### Task
How many of the lines below contain the word "height"? Reply with the number only.

### Records
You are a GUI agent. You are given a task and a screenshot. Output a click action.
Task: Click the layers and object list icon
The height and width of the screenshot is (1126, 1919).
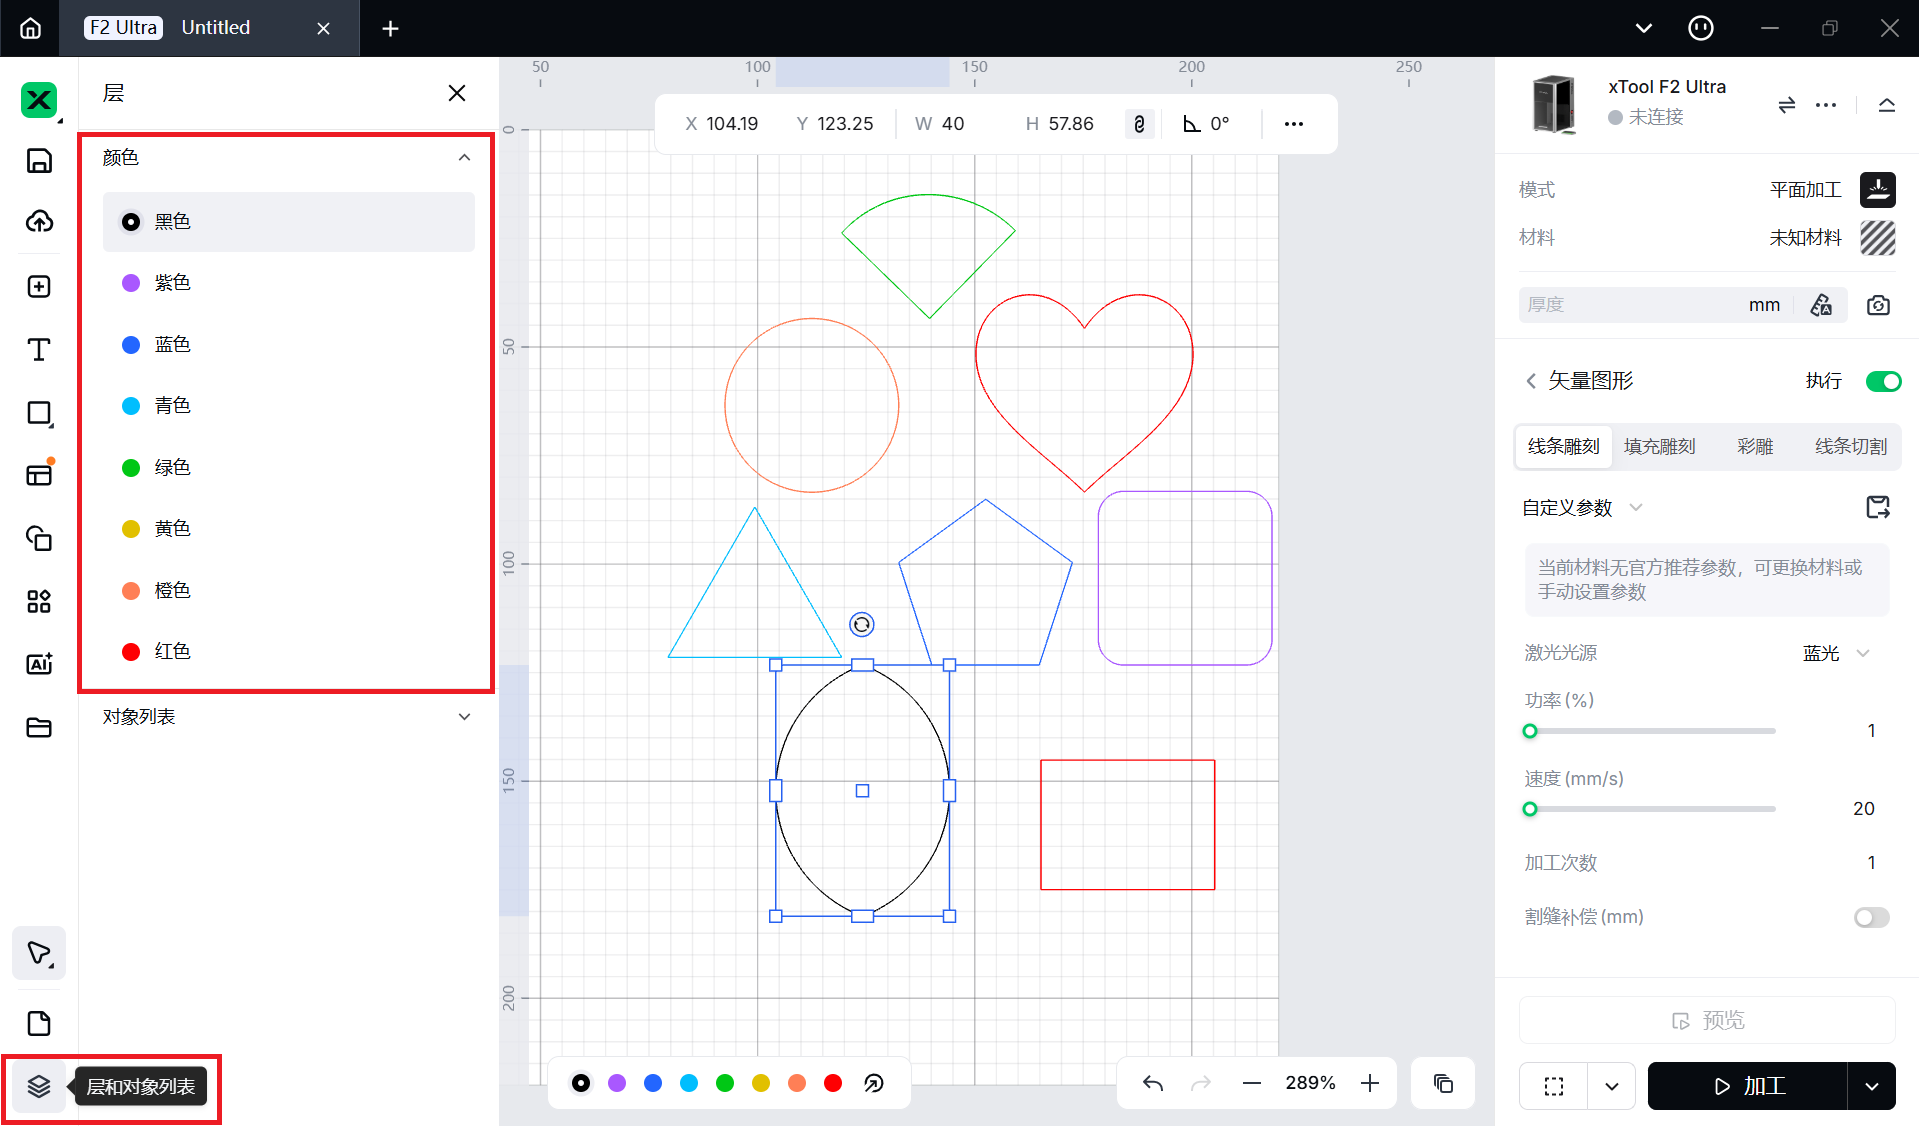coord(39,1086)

==

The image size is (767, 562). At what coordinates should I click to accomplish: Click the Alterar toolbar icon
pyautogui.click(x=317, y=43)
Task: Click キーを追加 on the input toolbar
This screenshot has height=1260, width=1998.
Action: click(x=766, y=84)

### Problem solution
2